Часть 29 из 78 В начало
Для доступа к библиотеке пройдите авторизацию
Что же касается путешествий на дирижабле, то тут старый дипломат стал жертвой оптического обмана, к которому, правда, приложил руку и ваш покорный слуга. Попробуйте-ка определить размеры пролетающего над вами объекта! Без привычки это не получится, даже если знать высоту. У Темпла привычки не могло быть по определению, но про высоту я ему на всякий случай пару раз обмолвился. Однако данная информация ему помогла мало.
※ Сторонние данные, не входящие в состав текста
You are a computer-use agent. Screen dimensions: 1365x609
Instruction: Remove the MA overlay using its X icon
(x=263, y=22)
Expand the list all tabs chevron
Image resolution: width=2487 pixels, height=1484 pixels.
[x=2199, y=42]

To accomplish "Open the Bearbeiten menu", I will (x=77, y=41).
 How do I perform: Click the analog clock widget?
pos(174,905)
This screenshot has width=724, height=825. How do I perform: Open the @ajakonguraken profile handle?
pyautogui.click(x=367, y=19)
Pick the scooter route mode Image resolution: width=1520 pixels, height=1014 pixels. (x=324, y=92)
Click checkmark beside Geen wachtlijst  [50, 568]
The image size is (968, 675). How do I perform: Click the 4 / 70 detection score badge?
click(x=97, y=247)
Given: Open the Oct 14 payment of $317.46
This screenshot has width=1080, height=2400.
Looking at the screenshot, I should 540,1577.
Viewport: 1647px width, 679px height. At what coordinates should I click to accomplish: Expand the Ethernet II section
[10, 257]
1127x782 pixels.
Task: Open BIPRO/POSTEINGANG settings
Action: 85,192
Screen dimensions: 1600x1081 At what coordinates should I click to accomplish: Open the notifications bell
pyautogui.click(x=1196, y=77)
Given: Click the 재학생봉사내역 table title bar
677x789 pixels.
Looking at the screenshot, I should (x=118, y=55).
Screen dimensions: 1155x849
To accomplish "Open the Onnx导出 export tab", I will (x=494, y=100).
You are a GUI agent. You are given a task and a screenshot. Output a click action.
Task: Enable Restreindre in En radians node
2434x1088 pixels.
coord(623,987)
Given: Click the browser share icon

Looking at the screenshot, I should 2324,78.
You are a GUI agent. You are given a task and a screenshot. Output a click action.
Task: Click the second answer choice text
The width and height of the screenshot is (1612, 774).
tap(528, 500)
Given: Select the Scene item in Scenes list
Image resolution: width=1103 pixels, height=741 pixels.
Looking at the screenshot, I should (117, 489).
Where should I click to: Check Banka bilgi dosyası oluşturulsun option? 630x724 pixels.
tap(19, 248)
Оставался единственный способ — сравнительный. Если на летящем объекте найдется что-то, размер чего вам известен, вычислить величину будет нетрудно. На дирижабле «Граф Цеппелин» оно нашлось в виде периодически высовывающихся из окон и махающих руками фигурок.
Вообще-то данный дирижабль при объеме двести пятьдесят кубов мог поднять груз семьдесят — семьдесят пять килограммов, но этого хватало, так как его пилот Франсуа весил от силы шестьдесят. Он лежа располагался в гондоле с имитацией окошек, надевал на пальцы правой руки куклу и устраивал над Ильинском воздушное представление. Поэтому англичане малость ошиблись с размерами. По докладу дирижабль имел в длину шестьсот футов, тогда как в действительности эта цифра составляла семнадцать с половиной метров.
Ту часть доклада, где утверждалось, что Илья является потомком атлантов, я прочитал мельком, ибо черновики для нее Темпл начал готовить уже давно. Правда, в окончательном варианте была конкретизирована историческая часть. Раньше этого сделать не получалось, ибо мы с Ильей только незадолго до отъезда расставили его предшественников и предков по своим местам.
В общем, до Бариновых Австралией правили Немцевы. Последний из них, Николай Никакой, довел страну до ручки, а потом отрекся, в результате чего в империи началась смута.
Она была прекращена титаническими усилиями первого представителя новой династии, Иосифа Великого. При нем империя уверенно двигалась по пути прогресса, но, к сожалению, он не оставил прямых наследников. После смерти Иосифа трон около года занимал его дальний родственник Лаврентий Четырехглазый, но тут на политическую арену непонятно откуда выскочил некто худородный и вообще ни к какой династии не относящийся по имени Н. С. Хукурузер. Убив Лаврентия, авантюрист объявил себя императором. Это чмо измывалось над империей десять лет, заработав кличку Никита Задоголовый и испохабив почти все, что ему досталось от Иосифа Великого, но в конце концов его скинул с трона и отправил в ссылку троюродный племянник Иосифа Леонид Звездоносец.
Разумеется, кто-то может найти в данном описании некоторые неточности. Им я могу только сказать, что мы писали все-таки историю Австралийской империи, а не КПСС. Темпл же пересказал ее, снабдив своими комментариями и отсылками к недавней истории Англии, где, насколько я понял, речь шла о Карле, Якове и Кромвеле.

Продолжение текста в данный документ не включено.